FCC Aims to Expand WiFi Highway
The FCC will make available a sizable chunk of wireless spectrum targeted at improving access in public hotspots, it announced Wednesday. "This is one of the easiest ways to increase Internet access, so I think their priority is real," said analyst Rob Enderle. "The FCC isn't known for speed, but this should be one of their fastest efforts to date."
01/10/13 1:08 PM PT
The FCC plans to open up a new batch of wireless spectrum to bring faster and more reliable access to public WiFi hotspots, its chairman announced Wednesday during a talk at the 2013 CES, although it will have to overcome some obstacles.
The commission seeks to free up 195 Mhz of spectrum in the 5 GHz band, the largest block of unlicensed spectrum to be made free for WiFi expansion since 2003, FCC Chairman Julius Genachowski revealed.
The move is designed to decrease network congestion in highly trafficked areas such as airports, convention centers and major conferences.
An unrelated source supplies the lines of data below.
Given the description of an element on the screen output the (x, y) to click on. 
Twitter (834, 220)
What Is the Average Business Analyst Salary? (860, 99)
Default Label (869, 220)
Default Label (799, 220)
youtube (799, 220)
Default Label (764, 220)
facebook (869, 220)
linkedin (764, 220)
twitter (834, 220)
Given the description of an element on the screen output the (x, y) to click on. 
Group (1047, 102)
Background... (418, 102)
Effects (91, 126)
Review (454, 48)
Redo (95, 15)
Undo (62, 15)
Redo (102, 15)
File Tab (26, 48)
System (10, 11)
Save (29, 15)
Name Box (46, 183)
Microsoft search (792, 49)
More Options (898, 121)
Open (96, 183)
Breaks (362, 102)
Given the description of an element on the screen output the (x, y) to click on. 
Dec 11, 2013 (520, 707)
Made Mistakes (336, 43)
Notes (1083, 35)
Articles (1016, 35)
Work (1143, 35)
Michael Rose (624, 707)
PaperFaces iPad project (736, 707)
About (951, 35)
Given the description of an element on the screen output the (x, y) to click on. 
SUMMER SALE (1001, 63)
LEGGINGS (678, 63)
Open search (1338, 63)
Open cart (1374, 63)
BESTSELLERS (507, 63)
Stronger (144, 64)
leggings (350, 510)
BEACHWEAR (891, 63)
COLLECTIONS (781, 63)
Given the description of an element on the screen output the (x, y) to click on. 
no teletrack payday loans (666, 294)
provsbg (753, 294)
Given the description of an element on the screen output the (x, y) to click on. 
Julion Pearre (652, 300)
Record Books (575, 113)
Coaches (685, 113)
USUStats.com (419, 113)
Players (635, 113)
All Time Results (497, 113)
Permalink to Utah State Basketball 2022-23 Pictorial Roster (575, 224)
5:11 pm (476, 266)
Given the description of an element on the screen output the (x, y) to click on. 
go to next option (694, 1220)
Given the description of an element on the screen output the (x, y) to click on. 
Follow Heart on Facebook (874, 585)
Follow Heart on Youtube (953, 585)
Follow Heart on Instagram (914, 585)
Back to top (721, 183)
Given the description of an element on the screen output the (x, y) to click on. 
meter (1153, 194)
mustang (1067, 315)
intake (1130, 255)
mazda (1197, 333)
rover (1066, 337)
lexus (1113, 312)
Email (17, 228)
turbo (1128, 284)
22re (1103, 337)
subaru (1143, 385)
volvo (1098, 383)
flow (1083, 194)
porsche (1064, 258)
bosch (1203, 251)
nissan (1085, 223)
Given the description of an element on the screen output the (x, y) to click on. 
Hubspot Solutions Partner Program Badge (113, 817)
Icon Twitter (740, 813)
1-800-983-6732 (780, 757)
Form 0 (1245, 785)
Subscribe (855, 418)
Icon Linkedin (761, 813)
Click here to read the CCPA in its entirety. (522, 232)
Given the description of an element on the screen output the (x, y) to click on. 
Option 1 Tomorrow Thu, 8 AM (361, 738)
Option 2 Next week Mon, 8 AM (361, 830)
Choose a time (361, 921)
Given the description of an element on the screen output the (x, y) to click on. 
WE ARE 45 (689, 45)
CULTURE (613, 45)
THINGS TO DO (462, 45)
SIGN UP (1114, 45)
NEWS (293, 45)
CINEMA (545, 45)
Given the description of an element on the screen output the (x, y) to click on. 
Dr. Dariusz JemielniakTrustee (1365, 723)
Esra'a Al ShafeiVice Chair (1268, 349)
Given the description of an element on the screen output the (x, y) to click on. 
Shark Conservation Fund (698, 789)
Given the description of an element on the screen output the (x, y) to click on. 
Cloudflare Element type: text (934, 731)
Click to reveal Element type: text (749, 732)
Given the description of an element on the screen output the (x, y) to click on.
In addition to being faster and higher capacity, the FCC said it would especially lead to improved HD video capabilities.
The 5 GHz band is currently being used for both federal and non-federal purposes, and Genachowski acknowledged the process of freeing the bandwidth will require inter-agency efforts. Still, he stressed that the FCC will move quickly in collaboration with federal agencies to go forward with the arrangement.
Alleviating network congestion and allowing the use of unlicensed spectrum is part of a larger federal technology initiative ordered by President Obama to free 500 MHz of spectrum by 2020. Last September, the FCC announced an incentive auction process that allows broadcast TV stations to sell extra spectrum to wireless providers. The auctions are expected to start next year.
Given that national WiFi expansion is a presidential priority, the FCC is likely going to do all it can to free up the spectrum, said Rob Enderle, principal analyst at the Enderle Group. The one agency that might be able to put a wrench in the FCC's plan, however, would be the Department of Defense.
If the spectrum were being used in a manner critical to national security, a deal that includes swapping out technology and bandwidth might be difficult to broker, especially with budget cuts looming over the DoD. Other than that, though, the FCC and other government agencies are relatively united in the common goal of expanding WiFi access, he said.
"It's very possible that some of that spectrum is currently used by DoD technology, but that would probably be the only hang-up," Enderle told the E-Commerce Times. "Other than that, the FCC is going to do what it can to get this through. It has enough control over locking up spectrum that it can tell the other agencies or consumers they have to bend a little to get this through."
The FCC did not respond to our request for further details.
The Right Spectrum in the Right Places
In addition to showing a commitment to freeing up bandwidth, the FCC's statement indicates the commission is putting an increased emphasis on more efficient spectrum allocation, said Harold Feld, senior vice president at Public Knowledge.
"Having more of these bands that are separate from each other allows you more freedom and better setup if you're at a convention center, for instance," Feld told the E-Commerce Times. "You can dedicate the 5 GHz band to the WiFi for the convention floor, while different bands are being used for services like internal security and credit care readers and other needs for a wireless network."
That commitment to efficiency can lead to a better understanding of the country's bandwidth resources and help alleviate some of the spectrum crunch, Feld pointed out.
"There's a potential with a move like this to not just look at bands generically, but to differentiate the circumstances where these bands should be put to use as they become available," he noted. "That can make it become a much more efficient system overall, when we can match the traffic and need with the right spectrum."
Only More to Come
While the FCC may take a while to get the ball rolling on some of its initiatives, this is one area the FCC will aggressively pursue, said Enderle.
"This is one of the easiest ways to increase Internet access, so I think their priority is real," he said. "The FCC isn't known for speed, but this should be one of their fastest efforts to date."
That refreshed commitment from the FCC is coming as the commission is developing a better understanding of the pressing need for wireless services in an enterprise and consumer landscape increasingly filled with smartphones, tablets and a reliance on the cloud, Feld noted. This isn't the first and won't be the last effort by the FCC to work to increase overall WiFi access, he said.
"The FCC in the last year or two have passed the incentive auction legislation and have defended some plans that made it clear they are much more focused on the WiFi side of the equation," Feld said. "They are understanding that having WiFi is a necessary part of the overall wireless ecosystem and they're really starting to look at how to inject more usable spectrum into that equation."